Enhancing the Performance of DeepReach on High-Dimensional Systems through Optimizing Activation Functions
Qian Wang, Tianhao Wu
TL;DR
This work tackles the challenge of high-dimensional Hamilton-Jacobi reachability by enhancing DeepReach through activation-function design. By intertwining sine and ReLU activations across a 3-hidden-layer network, the authors aim to better approximate the value function $V(x,t)$ that solves the Hamilton-Jacobi-Isaacs PDE, validating on a 3D Air3D case and a 9D multi-vehicle problem. They find that increasing sine-layer count improves BRT accuracy, and that placing sine activations on the first and last layers significantly impacts performance, achieving a best observed violation rate around $18.43\%$. These results suggest a practical path to scaling learning-based reachability to higher-dimensional systems and point to future work on architectural search and error-correction enhancements for real-time safety verification.
Abstract
With the continuous advancement in autonomous systems, it becomes crucial to provide robust safety guarantees for safety-critical systems. Hamilton-Jacobi Reachability Analysis is a formal verification method that guarantees performance and safety for dynamical systems and is widely applicable to various tasks and challenges. Traditionally, reachability problems are solved by using grid-based methods, whose computational and memory cost scales exponentially with the dimensionality of the system.
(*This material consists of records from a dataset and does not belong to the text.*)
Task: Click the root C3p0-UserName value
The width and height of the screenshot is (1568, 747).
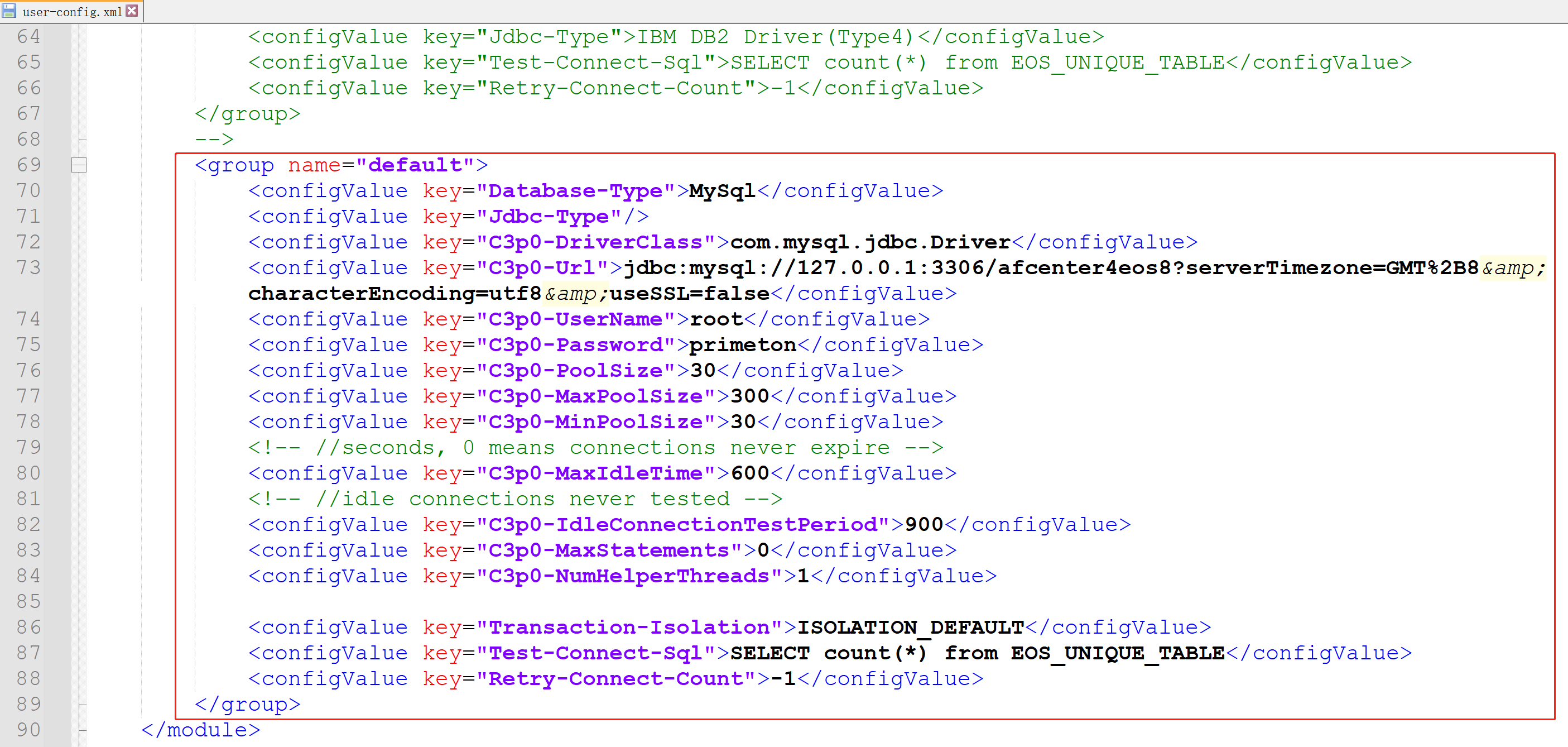Action: [715, 318]
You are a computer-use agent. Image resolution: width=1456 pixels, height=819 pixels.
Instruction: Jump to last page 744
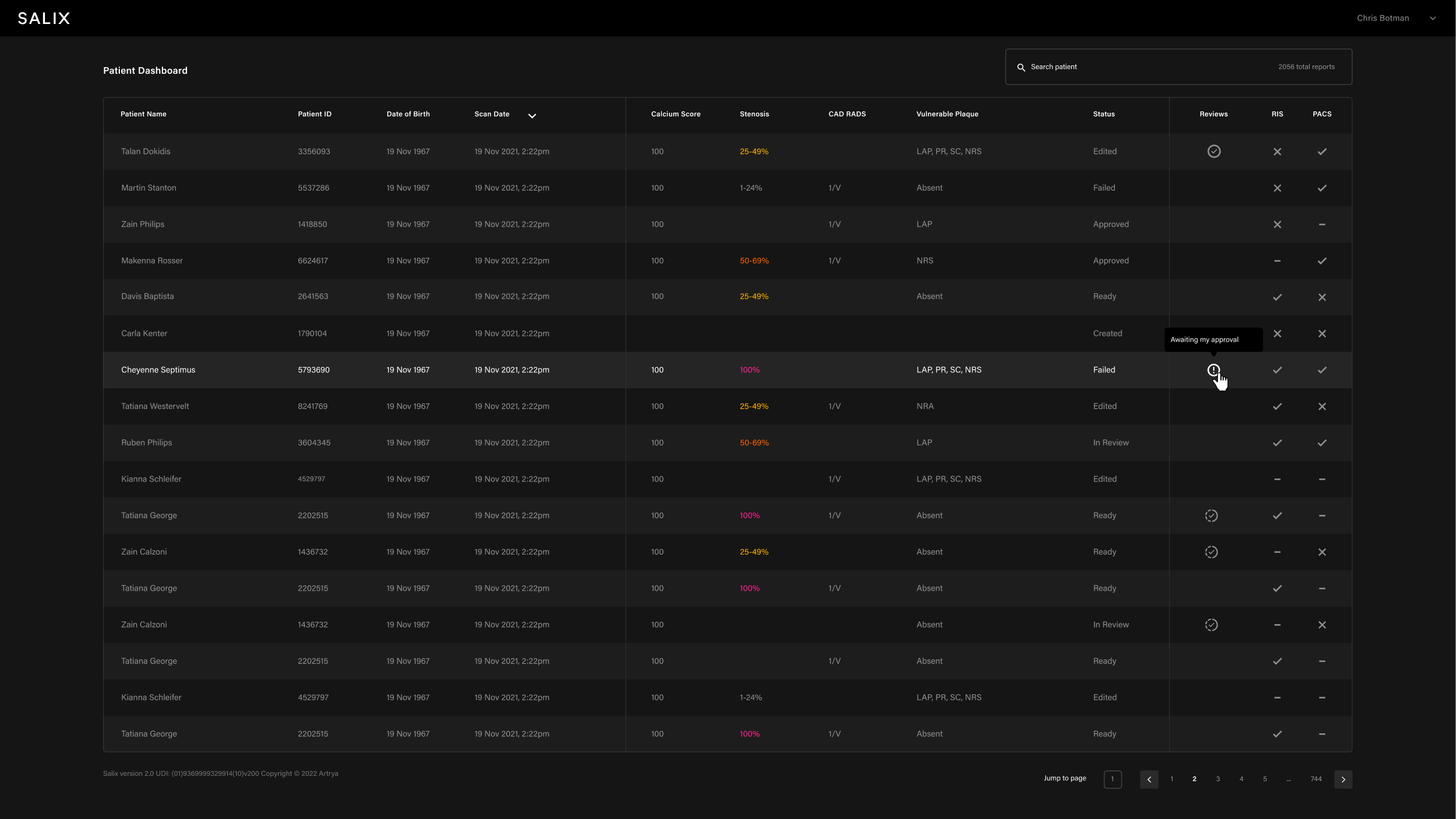[1316, 779]

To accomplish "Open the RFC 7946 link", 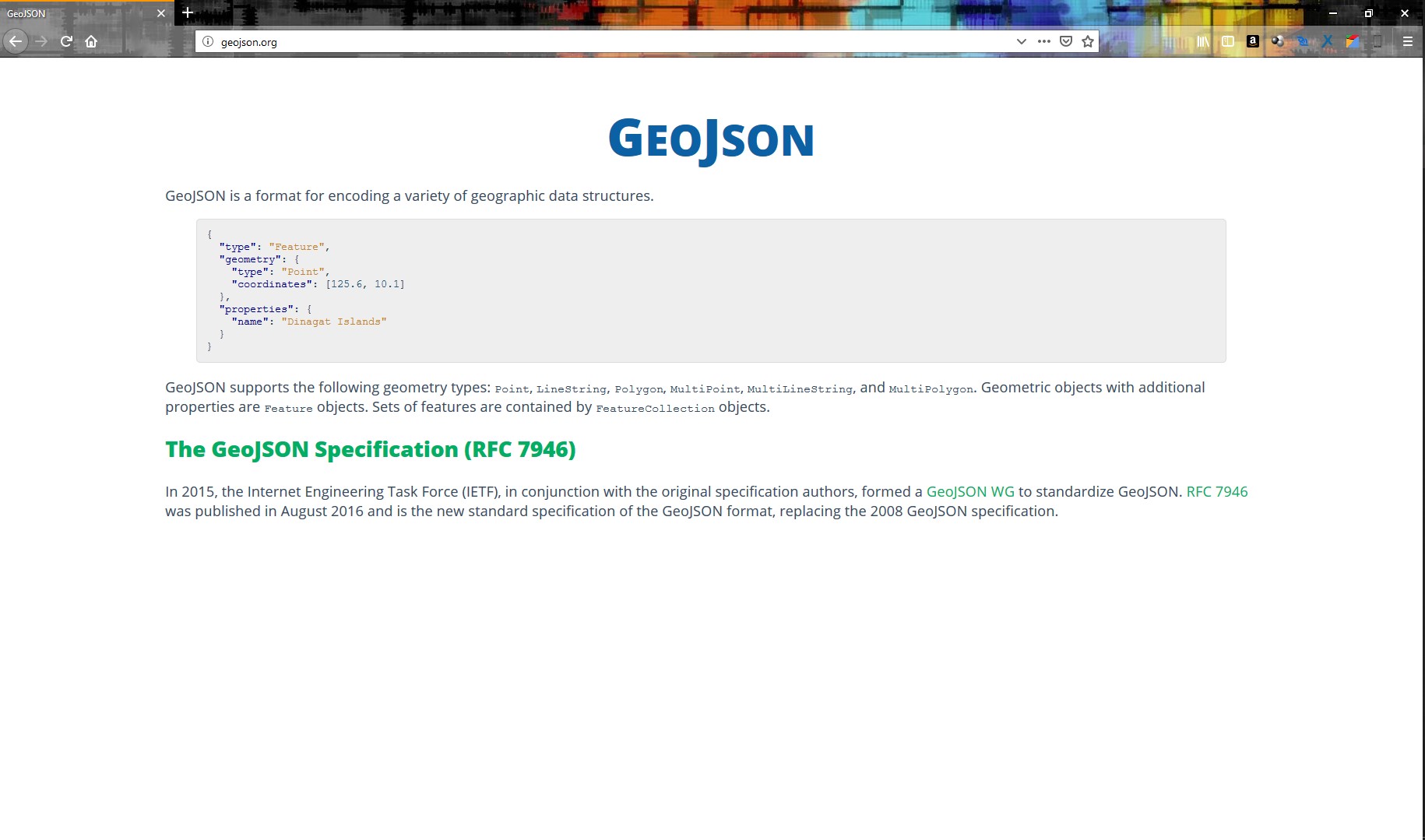I will (1216, 491).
To overcome this challenge, DeepReach, a deep learning-based approach that approximately solves high-dimensional reachability problems, is proposed and has shown lots of promise. In this paper, we aim to improve the performance of DeepReach on high-dimensional systems by exploring different choices of activation functions. We first run experiments on a 3D system as a proof of concept. Then we demonstrate the effectiveness of our approach on a 9D multi-vehicle collision problem.